Some of the remains belong to children as young as three years old, but the causes and timing of their deaths are not yet known. “At this time we have more questions than answers,” said Casimir.

The Kamloops Indian residential school was established in 1890 under the leadership of the Roman Catholic church, and closed in 1978.

It was part of a cross-Canada network of residential schools created to forcibly assimilate Indigenous children by removing them from their homes and communities, and forbidding them from speaking their native languages or performing cultural practices. Physical, emotional and sexual abuse were rampant within these institutions, as was forced labour.

At least 150,000 children attended such schools in what a historic 2015 Truth and Reconciliation Commission described as a “cultural genocide” targeting Canada’s Indigenous people.

In documents submitted to the commission, former Kamloops attendees described the harsh conditions of the school, which did not receive enough per-capita funding from the government to pay for its costs.

George Manuel, who attended in the 1920s, said: “Every Indian student smelled of hunger.” The school was described as being cold in winter and unsanitary.

The same documents mention that students were exposed to outbreaks of measles, tuberculosis, influenza and other contagious diseases, and many died.

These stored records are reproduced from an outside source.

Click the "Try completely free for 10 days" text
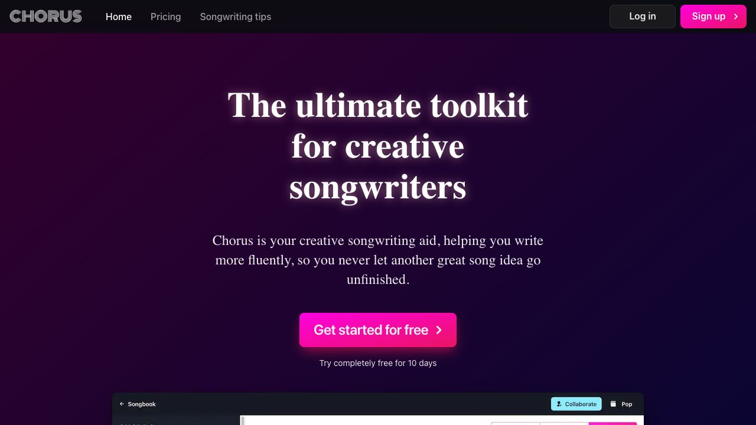Screen dimensions: 756x425 (378, 363)
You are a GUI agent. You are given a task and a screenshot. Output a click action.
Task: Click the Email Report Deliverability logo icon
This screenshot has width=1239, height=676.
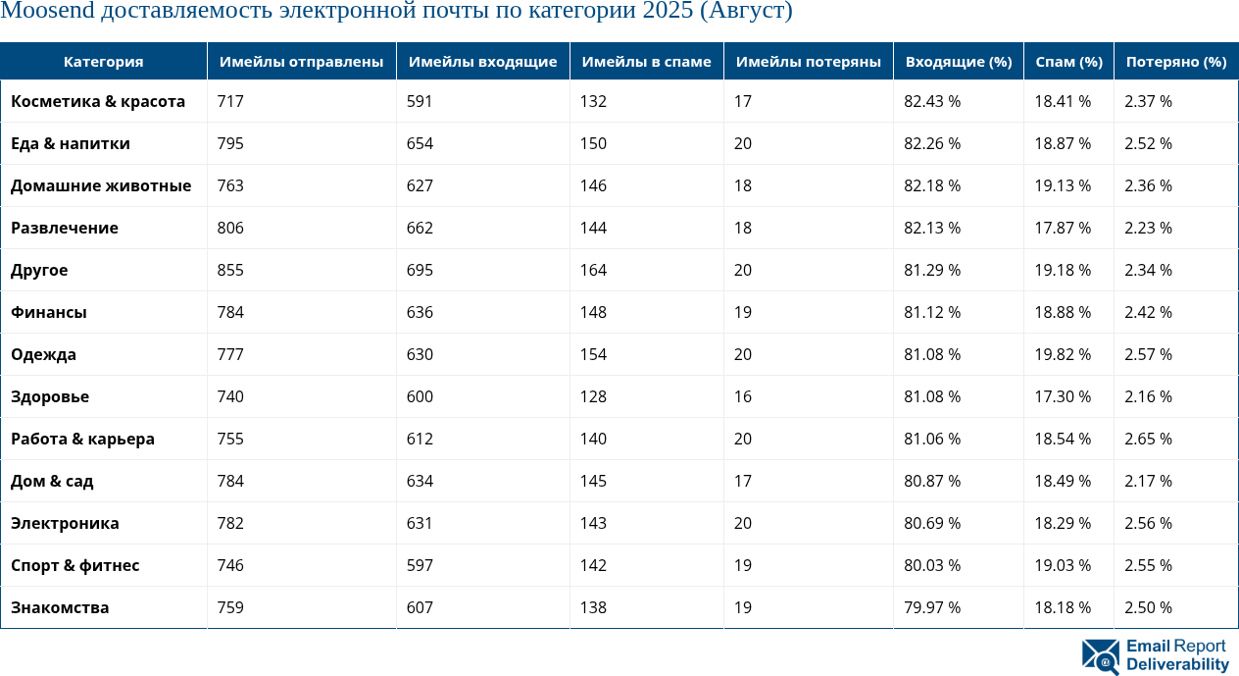click(1098, 655)
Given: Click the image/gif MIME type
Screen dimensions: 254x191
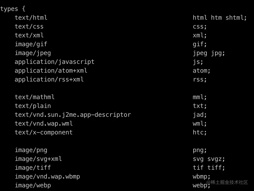Looking at the screenshot, I should tap(31, 44).
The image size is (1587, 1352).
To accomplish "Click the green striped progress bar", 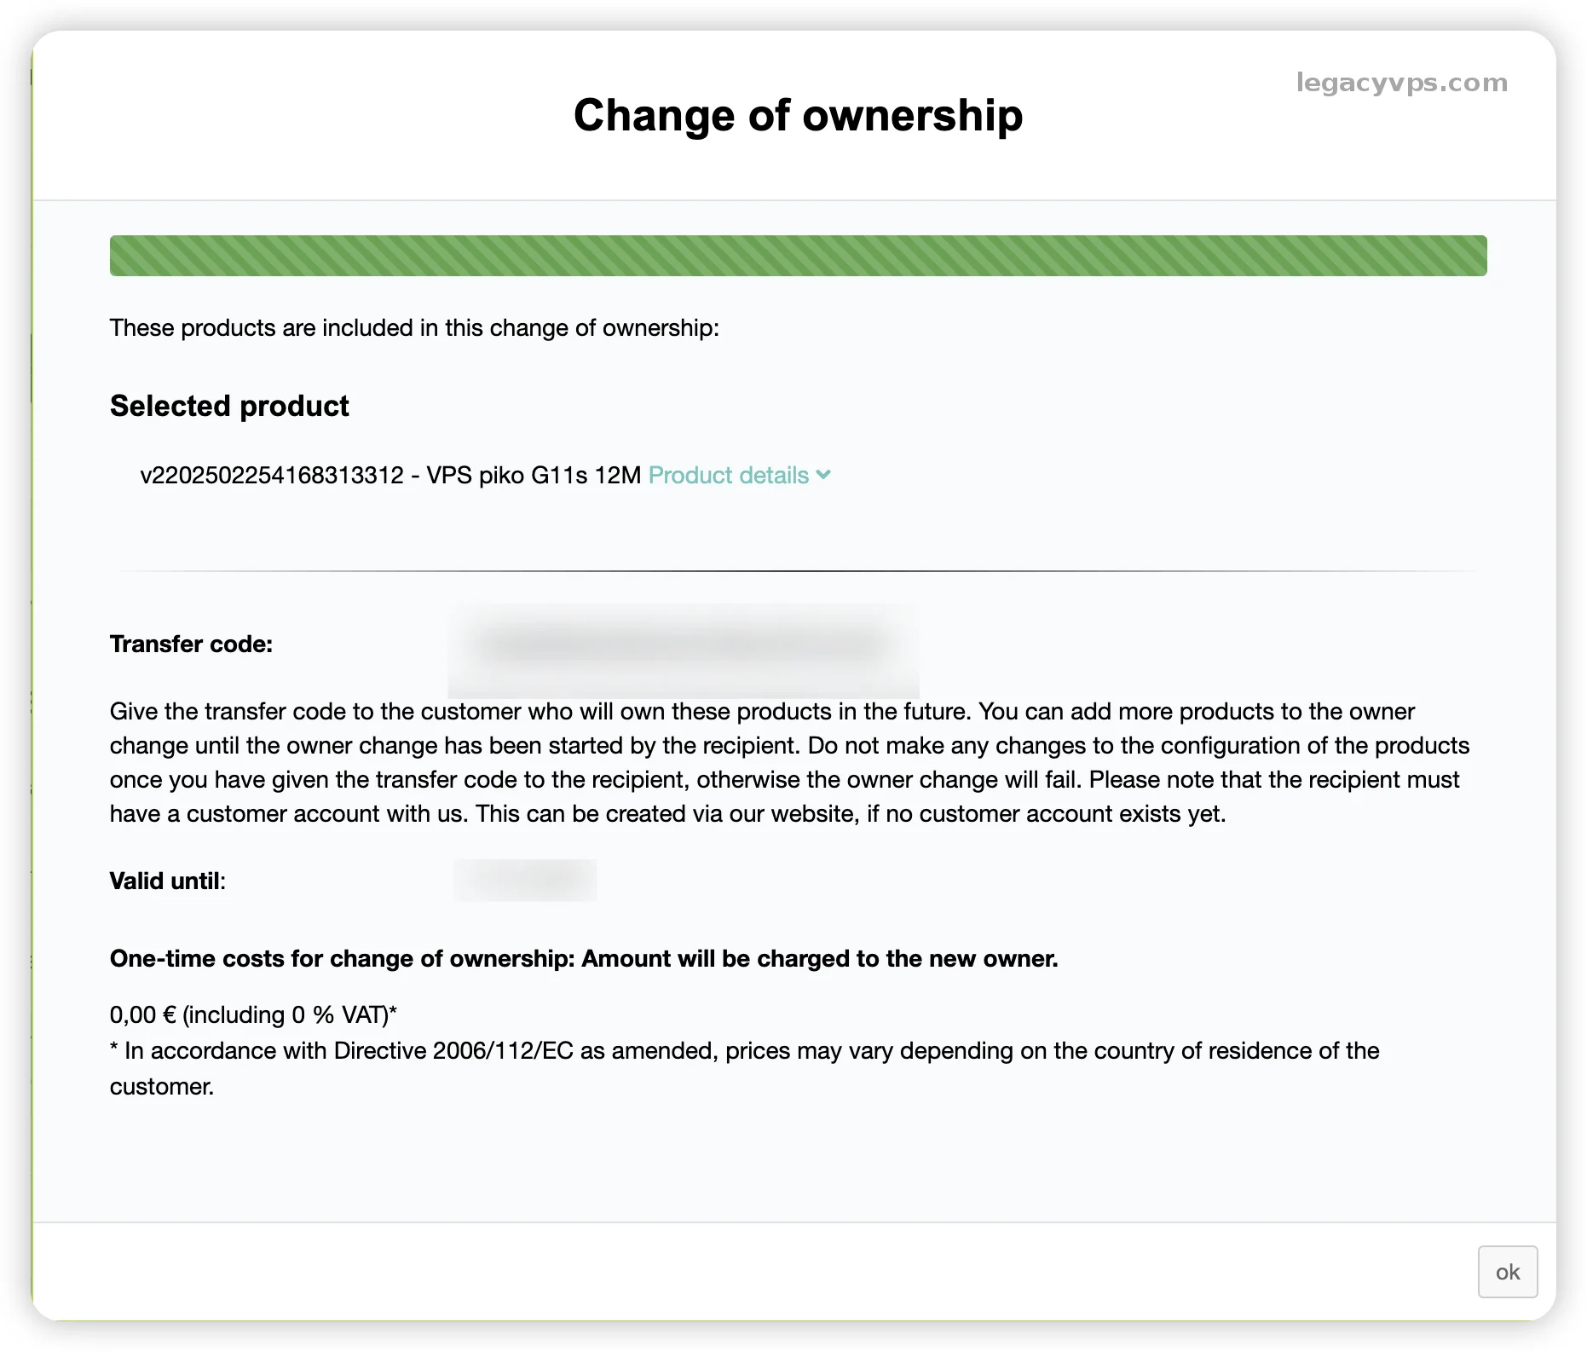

In a 1935 report on a death from measles at the school, an agent noted that “the sleeping accommodation for 285 pupils in the school consists of five dormitories, which are crowded. During an epidemic it is impossible to properly isolate the patients and contacts.”

Wooden stakes mark areas where bodies are believed to be buried on the site of the former Kamloops school.
Wooden stakes mark areas where bodies are believed to be buried on the site of the former Kamloops school. Photograph: Canadian Press/Rex/Shutterstock

Violence against the Kamloops residential school students continued until its closure. The TRC recounted that in the 1960s, the school principal at Kamloops advocated for putting older boys who got into fights into a boxing ring. “Put them in the ring with gloves and supervise a boxing match until both boys are too tired to care any more.”

Indigenous communities have long believed mass graves of residential school students existed, and proving it has been a decades-long process. “It matters because the story of secret residential-school mass graves is an urban legend,” said a column in British Columbia news outlet TheTyee.ca.

The TRC has calculated at least 3,201 residential school deaths, although the true total may never be known due to unaccounted deaths and destroyed files.

• This article was amended on 31 May 2021. An earlier version erroneously quoted the 2015 Truth and Reconciliation Commission as describing a “culture of genocide”, rather than “cultural genocide” targeting Canada’s Indigenous people.